South Africa take stock,  20 years after democracy

The desire for a united South African identity has decreased by almost 18% over the past 10 years, to just 55% of the population.

Racial identity is also increasing in importance, with race moving from the third-most selected identity (11.8%) in 2003 to the second-most selected identity (13.4%) in 2013. At the same time, South African identity as a choice dropped from 11.2% to 7.1%.
Yet in spite of this growing disillusionment and increased racial identity, trust between people from different race groups has consistently improved over the past decade. Reported mistrust of other race groups has decreased by 12.5% over the past decade, to 28.1% last year.

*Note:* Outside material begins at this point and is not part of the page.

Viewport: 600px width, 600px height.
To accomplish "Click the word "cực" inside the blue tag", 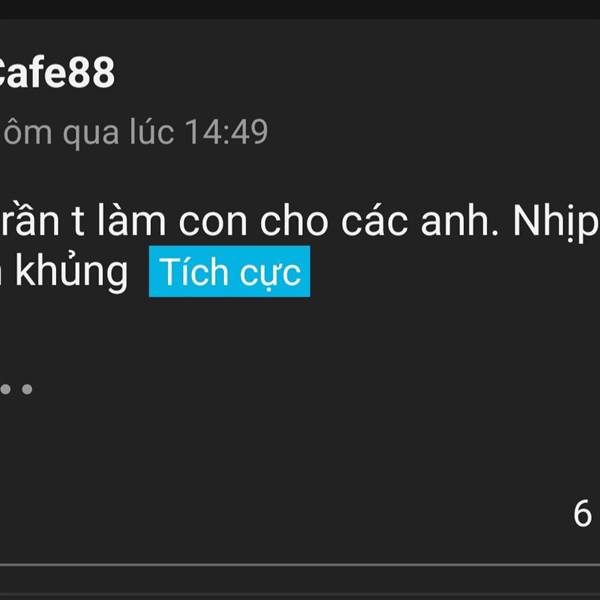I will click(270, 273).
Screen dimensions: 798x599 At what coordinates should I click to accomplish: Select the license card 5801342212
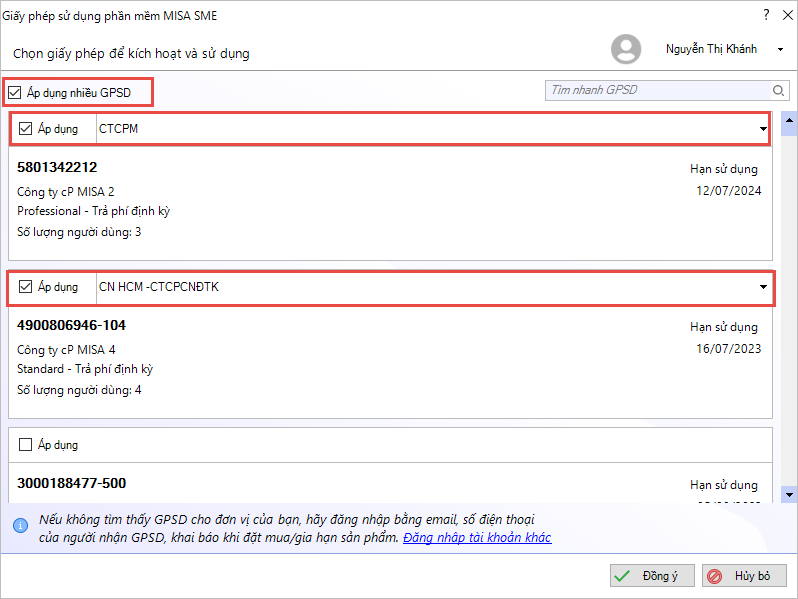390,200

These are among the findings of the 2014 annual South African Reconciliation Barometer released by the Institute for Justice and Reconciliation in Cape Town this morning.
Interpreting these apparently contradictory results, the barometer’s author Kim Wale said that there was a need to develop a more nuanced understanding of identity “which allows for diversity within unity”.
She said the reconciliation barometer was like a metaphor for light and shadow.
“As we progress, the more we are able to see the shadows.”
“Perhaps with an increase in trust also comes an increase in the honesty required to confront the continued forms of inequality and injustice that remain in South Africa, thus resulting in increased disillusionment with the idea of unity and an increasing desire to challenge continued forms of racial inequality,” said Wale.
Other findings over the 10-year period include:
» 76.4% of South Africans agreed that apartheid was a crime against humanity, almost 10% down from a decade ago. There are stark differences among the race groups, with about 80% of black people, 77% of Indians and 70% of coloureds agreeing, and only 53% of whites.
» 23.5% of South Africans reported socialising with people from other races, a 13% increase from 2003. However, racial integration was much more prevalent among higher income South Africans.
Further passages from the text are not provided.